• WORK INSTRUCTION: Once the line containing "工芸 (756, 1830)" is found in the records below, return it and each following line exactly, up to and including the line containing "メディカル (417, 89)", and nothing else.

• PROVIDED ENTRIES:

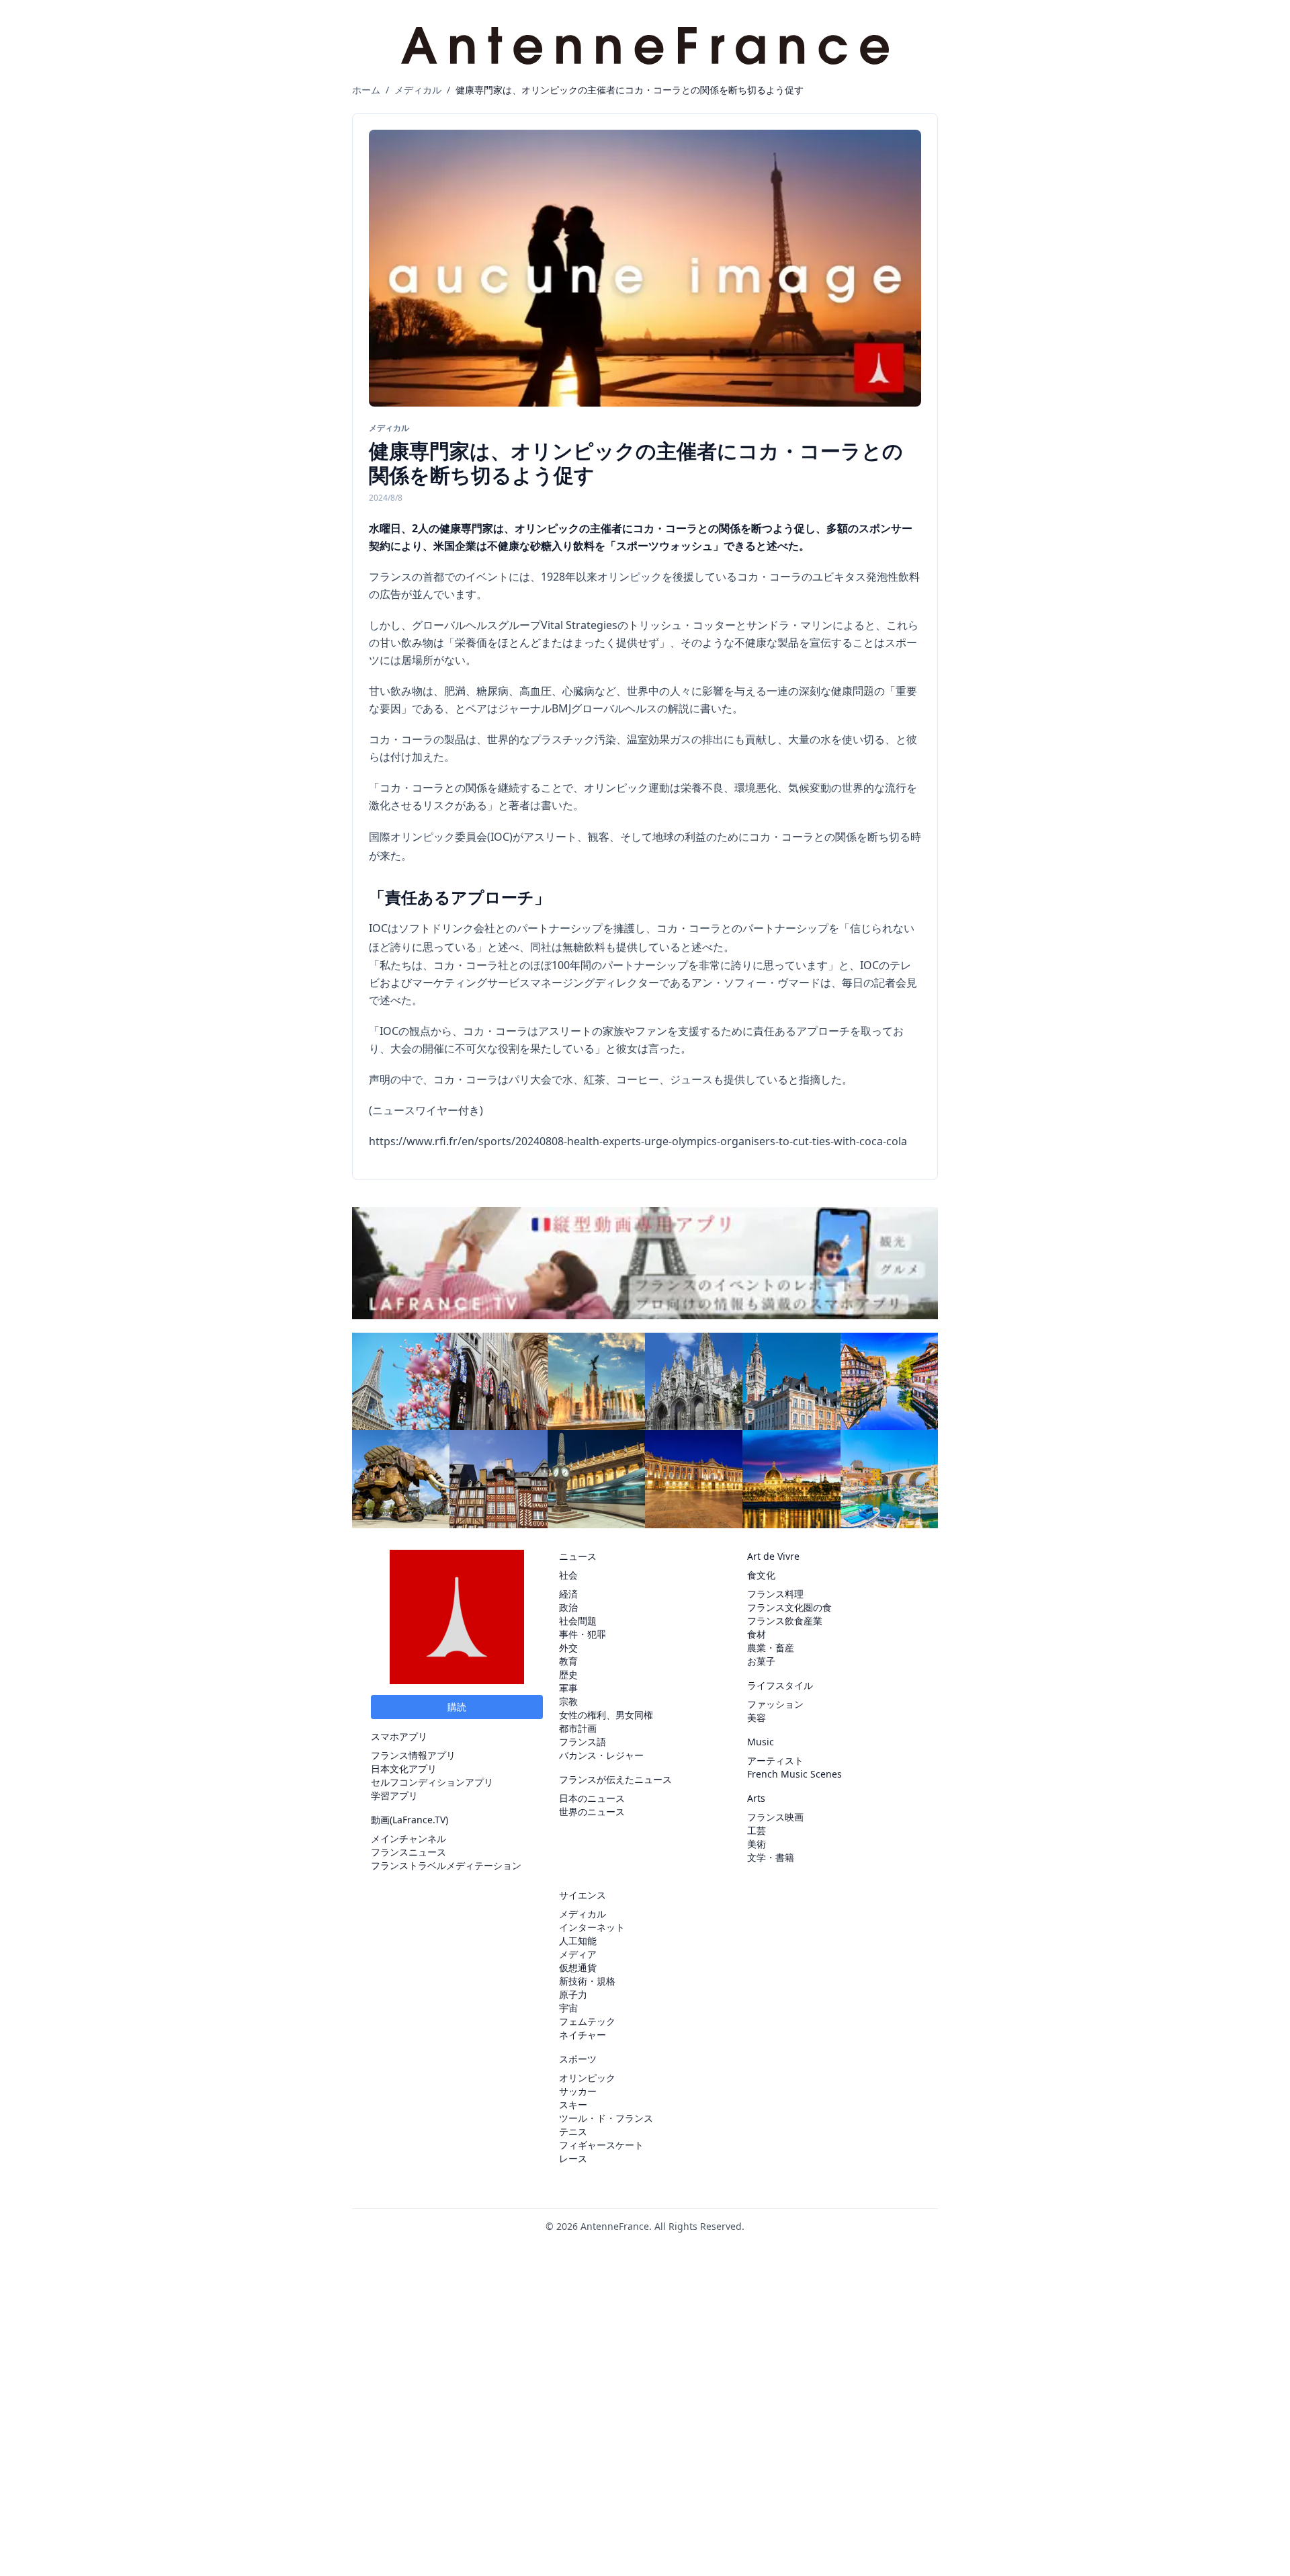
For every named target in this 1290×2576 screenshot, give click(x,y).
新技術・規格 (587, 1981)
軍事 (568, 1687)
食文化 (761, 1575)
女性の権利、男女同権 (606, 1714)
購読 (456, 1706)
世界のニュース (592, 1811)
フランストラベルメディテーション (446, 1865)
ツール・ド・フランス (606, 2118)
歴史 (568, 1674)
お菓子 (761, 1661)
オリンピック (587, 2077)
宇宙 (568, 2007)
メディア (578, 1954)
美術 (756, 1843)
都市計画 (578, 1728)
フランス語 (582, 1741)
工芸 (756, 1830)
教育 (568, 1661)
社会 (568, 1575)
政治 (568, 1607)
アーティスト (775, 1760)
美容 (756, 1717)
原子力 (573, 1994)
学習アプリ (394, 1795)
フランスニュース (408, 1851)
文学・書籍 (770, 1857)
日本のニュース (592, 1798)
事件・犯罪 (582, 1634)
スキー (573, 2104)
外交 (568, 1647)
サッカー (578, 2091)
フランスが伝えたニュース (615, 1779)
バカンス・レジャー (601, 1755)
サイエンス (582, 1894)
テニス (573, 2131)
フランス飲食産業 (784, 1620)
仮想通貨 (578, 1967)
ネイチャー (582, 2034)
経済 (568, 1593)
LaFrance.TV (418, 1819)
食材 (756, 1634)
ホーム (366, 89)
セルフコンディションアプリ (432, 1782)
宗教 (568, 1701)
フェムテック (587, 2021)
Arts (756, 1798)
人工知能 (578, 1940)
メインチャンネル (408, 1838)
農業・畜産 (770, 1647)
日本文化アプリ (404, 1768)
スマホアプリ (399, 1736)
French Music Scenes (794, 1774)
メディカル (417, 89)
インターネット (592, 1927)
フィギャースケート (601, 2144)
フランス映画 (775, 1817)
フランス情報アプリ (413, 1755)
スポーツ (578, 2058)
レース (573, 2158)
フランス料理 (775, 1593)
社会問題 (578, 1620)
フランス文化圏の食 (789, 1607)
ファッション (775, 1704)
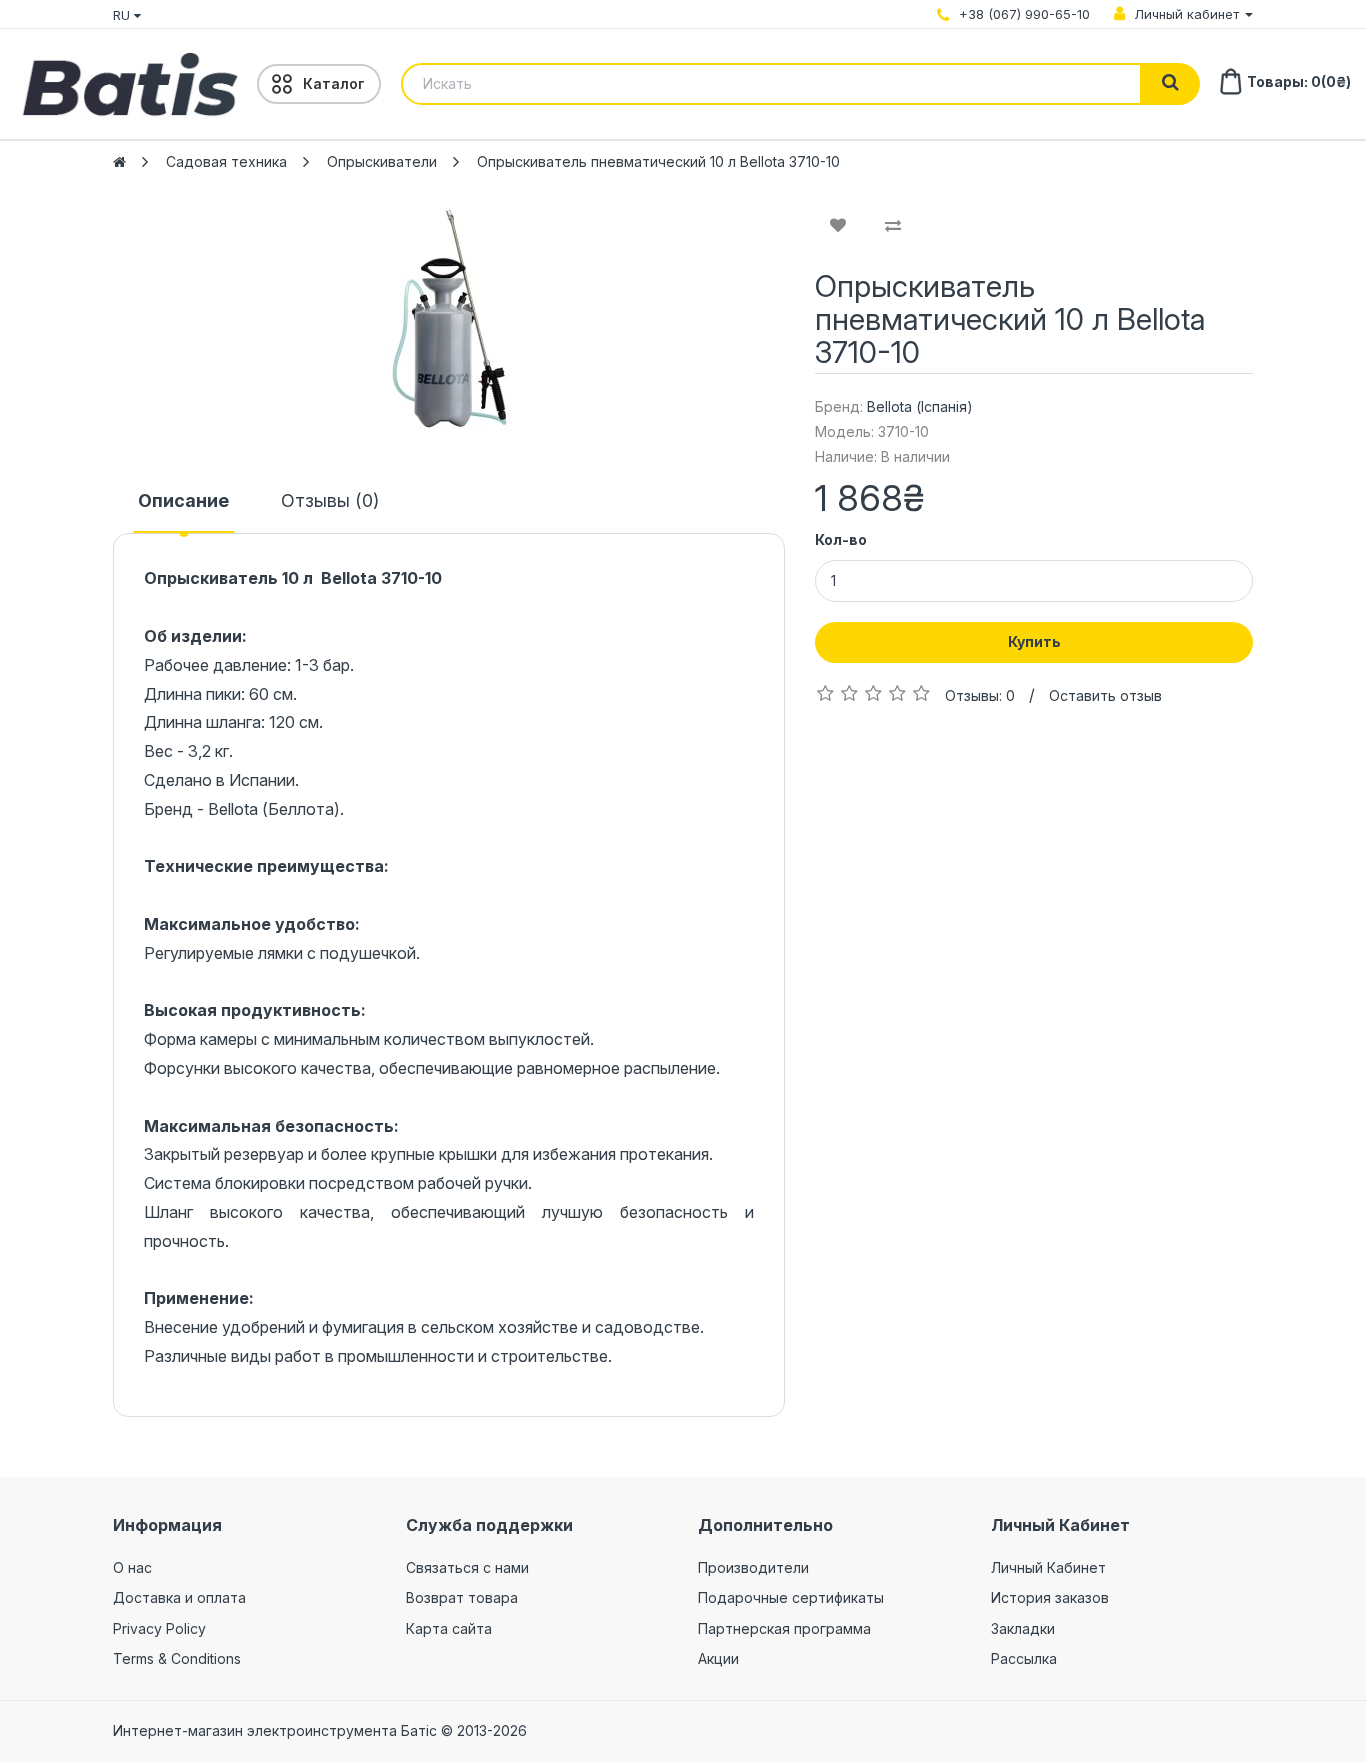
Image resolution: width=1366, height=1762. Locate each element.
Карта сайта (449, 1628)
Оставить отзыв (1105, 695)
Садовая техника (226, 161)
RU (123, 15)
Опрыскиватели (382, 161)
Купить (1034, 641)
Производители (753, 1567)
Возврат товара (462, 1597)
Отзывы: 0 (980, 695)
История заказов (1050, 1597)
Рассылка (1024, 1658)
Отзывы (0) (330, 500)
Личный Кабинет (1048, 1567)
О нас (132, 1567)
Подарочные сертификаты (791, 1597)
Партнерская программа (784, 1628)
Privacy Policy (159, 1628)
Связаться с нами (467, 1567)
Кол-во (841, 539)
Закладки (1023, 1628)
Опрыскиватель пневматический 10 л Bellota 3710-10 (658, 161)
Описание (183, 500)
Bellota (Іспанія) (920, 406)
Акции (718, 1658)
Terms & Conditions (177, 1658)
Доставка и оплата (179, 1597)
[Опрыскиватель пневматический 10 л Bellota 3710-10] (449, 320)
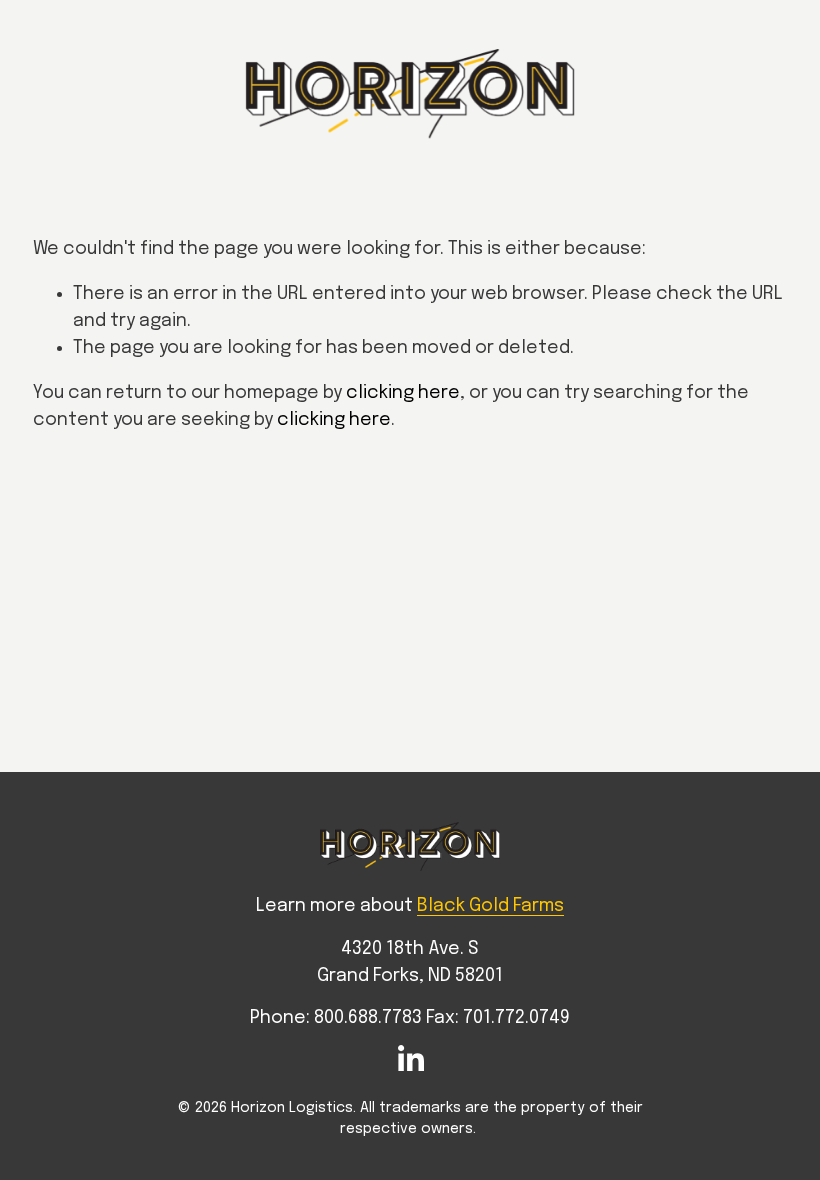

• EXERCISE OUTPUT:
工芸 (756, 1830)
教育 (568, 1661)
社会 (568, 1575)
政治 (568, 1607)
アーティスト (775, 1760)
美容 (756, 1717)
原子力 (573, 1994)
学習アプリ (394, 1795)
フランスニュース (408, 1851)
文学・書籍 (770, 1857)
日本のニュース (592, 1798)
事件・犯罪 (582, 1634)
スキー (573, 2104)
外交 (568, 1647)
サッカー (578, 2091)
フランスが伝えたニュース (615, 1779)
バカンス・レジャー (601, 1755)
サイエンス (582, 1894)
テニス (573, 2131)
フランス飲食産業 (784, 1620)
仮想通貨 (578, 1967)
ネイチャー (582, 2034)
経済 (568, 1593)
LaFrance.TV (418, 1819)
食材 (756, 1634)
ホーム (366, 89)
セルフコンディションアプリ (432, 1782)
宗教 (568, 1701)
フェムテック (587, 2021)
Arts (756, 1798)
人工知能 (578, 1940)
メインチャンネル (408, 1838)
農業・畜産 (770, 1647)
日本文化アプリ (404, 1768)
スマホアプリ (399, 1736)
French Music Scenes (794, 1774)
メディカル (417, 89)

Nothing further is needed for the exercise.